Japan is seeking free trade agreements with many trade partners
Japan’s exports by country as of February 2015
Numbers sum to more than 100% due to rounding.
Source: Charles Schwab, Japan Ministry of Finance data as of 5/16/2015.
While trade agreements can both help and hurt different segments of an economy, Japan is a unique case where the TPP offers little downside. Japan has almost no tariffs on most manufactured products so those businesses would not lose any protection in domestic markets; but the elimination of tariffs by other countries could lead to higher exports for Japanese manufacturers. Japan’s Ministry of Finance reports that autos, machinery, and electronics are Japan’s biggest exports, amounting to more than half of total exports. According to the World Trade Organization (WTO) tariff database, the United States imposes tariffs on Japanese cars (2.5%) and trucks (25%), electrical machinery (2.0%), and televisions (2.8%), among other goods, boosting prices in US markets. The elimination of tariffs would allow Japanese companies to better compete in US markets, potentially boosting sales and profitability.
Japan is also seeking trade deals with China, the European Union, and Korea, among others. A deal with these three would raise the percentage of Japan’s total exports to free trade countries to about 70%. As a result of these deals, Japan’s manufacturing sector could see a revival.
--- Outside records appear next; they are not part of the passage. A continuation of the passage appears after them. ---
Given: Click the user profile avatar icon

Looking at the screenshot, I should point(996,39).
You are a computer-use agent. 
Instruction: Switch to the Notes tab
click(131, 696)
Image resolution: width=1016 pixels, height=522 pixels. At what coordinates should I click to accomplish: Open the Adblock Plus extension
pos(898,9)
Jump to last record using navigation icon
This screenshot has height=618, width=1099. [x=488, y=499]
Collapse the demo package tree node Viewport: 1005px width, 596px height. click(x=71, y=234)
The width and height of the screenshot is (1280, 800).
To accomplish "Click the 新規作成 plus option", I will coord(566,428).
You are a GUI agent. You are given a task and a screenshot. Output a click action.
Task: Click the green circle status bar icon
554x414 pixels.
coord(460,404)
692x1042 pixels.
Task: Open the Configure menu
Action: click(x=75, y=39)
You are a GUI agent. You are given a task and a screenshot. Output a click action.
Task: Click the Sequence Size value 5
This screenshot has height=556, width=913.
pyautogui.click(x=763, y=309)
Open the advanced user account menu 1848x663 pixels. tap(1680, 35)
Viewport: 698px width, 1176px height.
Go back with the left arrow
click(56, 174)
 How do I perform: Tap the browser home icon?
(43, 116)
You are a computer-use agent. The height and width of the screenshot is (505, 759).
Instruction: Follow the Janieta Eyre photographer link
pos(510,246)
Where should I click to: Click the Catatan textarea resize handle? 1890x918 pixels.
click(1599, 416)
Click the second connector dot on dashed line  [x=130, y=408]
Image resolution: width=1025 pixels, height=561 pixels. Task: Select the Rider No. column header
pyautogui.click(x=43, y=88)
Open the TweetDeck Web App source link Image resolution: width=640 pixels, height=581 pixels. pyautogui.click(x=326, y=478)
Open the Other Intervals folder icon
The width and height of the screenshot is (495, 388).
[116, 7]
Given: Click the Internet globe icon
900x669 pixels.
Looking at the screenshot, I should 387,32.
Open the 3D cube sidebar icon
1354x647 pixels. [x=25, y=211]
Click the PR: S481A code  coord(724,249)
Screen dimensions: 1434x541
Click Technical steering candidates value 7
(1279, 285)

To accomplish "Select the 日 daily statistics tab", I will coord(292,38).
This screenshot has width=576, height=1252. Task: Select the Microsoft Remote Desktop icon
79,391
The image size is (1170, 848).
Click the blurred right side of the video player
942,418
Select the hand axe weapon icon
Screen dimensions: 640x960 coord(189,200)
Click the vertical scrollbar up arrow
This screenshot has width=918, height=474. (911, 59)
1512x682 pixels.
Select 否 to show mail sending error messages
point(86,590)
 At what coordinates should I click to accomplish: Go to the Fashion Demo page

This is important since Japan’s widely-watched manufacturing purchasing managers index (PMI) has slumped in recent months to a reading of 50, indicating a stalled manufacturing sector. A return of growth to manufacturing could provide a further boost to Japan’s stock market, which is leading the developed markets this year with the Nikkei 225 Index posting a gain of roughly 14% in US dollar terms as of May 20.
A market that grinds higher isn’t all bad as it allows time for earnings to catch up to prices; but complacency must be reined in. Sharp movements could and should come as we move closer to a potential Federal Reserve rate hike. We believe the US economy will rebound from the weak soft first quarter, helping to support stocks and a rate hike, but the turn needs to gain traction. Meanwhile, Congressional approval of fast track trade authority could pave the way for improvements in the Japanese recovery.